Material provided:
============

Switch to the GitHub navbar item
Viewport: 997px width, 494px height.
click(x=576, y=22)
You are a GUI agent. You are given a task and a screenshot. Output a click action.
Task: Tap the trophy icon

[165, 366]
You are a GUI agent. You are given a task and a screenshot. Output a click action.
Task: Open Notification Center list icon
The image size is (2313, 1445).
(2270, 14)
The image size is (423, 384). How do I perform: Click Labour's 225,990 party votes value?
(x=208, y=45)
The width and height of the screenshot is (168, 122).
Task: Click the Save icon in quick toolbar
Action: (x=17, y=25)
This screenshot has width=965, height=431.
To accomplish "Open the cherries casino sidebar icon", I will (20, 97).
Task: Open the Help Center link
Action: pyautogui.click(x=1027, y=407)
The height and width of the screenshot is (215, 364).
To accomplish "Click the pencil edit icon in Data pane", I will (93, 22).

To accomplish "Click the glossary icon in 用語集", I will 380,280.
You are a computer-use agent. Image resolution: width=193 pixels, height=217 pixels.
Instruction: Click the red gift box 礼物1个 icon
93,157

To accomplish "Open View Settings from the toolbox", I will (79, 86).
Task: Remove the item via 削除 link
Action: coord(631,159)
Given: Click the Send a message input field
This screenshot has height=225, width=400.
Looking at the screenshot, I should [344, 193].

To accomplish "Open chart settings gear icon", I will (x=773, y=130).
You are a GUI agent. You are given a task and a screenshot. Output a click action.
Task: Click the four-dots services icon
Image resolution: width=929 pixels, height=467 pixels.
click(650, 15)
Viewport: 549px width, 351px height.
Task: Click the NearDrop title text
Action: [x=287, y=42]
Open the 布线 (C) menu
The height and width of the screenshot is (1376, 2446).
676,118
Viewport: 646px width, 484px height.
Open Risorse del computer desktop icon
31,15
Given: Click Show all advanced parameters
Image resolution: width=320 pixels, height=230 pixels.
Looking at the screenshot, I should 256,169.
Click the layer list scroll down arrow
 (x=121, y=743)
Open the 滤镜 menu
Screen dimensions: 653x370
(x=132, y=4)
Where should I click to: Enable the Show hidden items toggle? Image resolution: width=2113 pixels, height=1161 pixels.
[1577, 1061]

============

Aim: Reproduce the stretch from the line containing "Where should I" through the end of the entries, requests included, and shift every coordinate in the answers by -67.

Reply to the task:
Where should I click to: Enable the Show hidden items toggle? Image resolution: width=2113 pixels, height=1161 pixels.
[1510, 994]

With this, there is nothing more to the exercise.